* Saved data entries *
Content starts
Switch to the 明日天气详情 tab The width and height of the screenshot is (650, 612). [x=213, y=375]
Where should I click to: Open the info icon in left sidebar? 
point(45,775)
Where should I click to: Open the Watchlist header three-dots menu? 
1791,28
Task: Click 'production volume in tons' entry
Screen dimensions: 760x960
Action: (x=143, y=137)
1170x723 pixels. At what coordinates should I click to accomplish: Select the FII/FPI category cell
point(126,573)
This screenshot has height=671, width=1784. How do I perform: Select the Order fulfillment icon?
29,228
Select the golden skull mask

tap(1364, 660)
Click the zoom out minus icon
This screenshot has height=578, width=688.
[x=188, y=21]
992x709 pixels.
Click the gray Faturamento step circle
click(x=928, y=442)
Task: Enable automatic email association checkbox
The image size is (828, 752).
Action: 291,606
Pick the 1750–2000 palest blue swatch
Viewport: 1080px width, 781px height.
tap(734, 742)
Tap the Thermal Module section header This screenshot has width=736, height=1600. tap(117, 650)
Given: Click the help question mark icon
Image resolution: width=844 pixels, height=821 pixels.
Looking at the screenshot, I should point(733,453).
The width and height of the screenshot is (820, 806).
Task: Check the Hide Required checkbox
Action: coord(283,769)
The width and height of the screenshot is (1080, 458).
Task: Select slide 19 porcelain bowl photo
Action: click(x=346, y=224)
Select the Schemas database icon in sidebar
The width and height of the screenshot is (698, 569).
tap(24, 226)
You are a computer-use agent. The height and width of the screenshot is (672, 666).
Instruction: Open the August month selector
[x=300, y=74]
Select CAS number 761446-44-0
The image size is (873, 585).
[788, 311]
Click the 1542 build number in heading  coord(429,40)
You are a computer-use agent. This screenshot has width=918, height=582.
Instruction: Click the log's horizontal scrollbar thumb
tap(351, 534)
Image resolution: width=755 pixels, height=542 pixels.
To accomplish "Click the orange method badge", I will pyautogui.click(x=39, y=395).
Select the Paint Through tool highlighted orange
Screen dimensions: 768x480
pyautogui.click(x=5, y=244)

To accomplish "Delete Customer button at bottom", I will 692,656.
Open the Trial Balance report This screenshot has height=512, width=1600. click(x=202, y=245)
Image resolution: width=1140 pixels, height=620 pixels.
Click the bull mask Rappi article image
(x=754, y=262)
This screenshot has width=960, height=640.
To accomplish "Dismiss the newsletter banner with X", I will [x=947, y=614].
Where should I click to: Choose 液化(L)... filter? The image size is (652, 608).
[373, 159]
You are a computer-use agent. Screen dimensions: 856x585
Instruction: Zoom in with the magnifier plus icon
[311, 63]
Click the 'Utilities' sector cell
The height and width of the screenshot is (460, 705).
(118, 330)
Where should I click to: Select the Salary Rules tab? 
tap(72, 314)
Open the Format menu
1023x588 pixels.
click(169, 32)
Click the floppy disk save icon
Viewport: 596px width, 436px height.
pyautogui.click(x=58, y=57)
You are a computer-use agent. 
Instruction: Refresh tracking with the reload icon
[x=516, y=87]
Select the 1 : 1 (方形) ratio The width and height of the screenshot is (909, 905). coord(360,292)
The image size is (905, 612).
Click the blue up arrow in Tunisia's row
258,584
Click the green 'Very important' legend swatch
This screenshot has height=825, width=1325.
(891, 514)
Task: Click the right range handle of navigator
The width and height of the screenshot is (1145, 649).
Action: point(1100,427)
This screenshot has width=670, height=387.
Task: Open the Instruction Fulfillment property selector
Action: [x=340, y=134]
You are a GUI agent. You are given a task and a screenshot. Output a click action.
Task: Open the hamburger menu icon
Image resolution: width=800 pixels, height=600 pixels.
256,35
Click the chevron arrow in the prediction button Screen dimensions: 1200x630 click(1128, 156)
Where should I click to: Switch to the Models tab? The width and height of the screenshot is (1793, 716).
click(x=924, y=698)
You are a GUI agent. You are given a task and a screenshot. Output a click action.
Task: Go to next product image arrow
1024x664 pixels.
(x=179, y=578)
Content ends
* ASSIGNED TASK *
Gather and copy every line of the data in which the string "button" is found.

* SOLUTION BELOW *
To accomplish "Delete Customer button at bottom", I will 692,656.
Click the chevron arrow in the prediction button Screen dimensions: 1200x630 click(1128, 156)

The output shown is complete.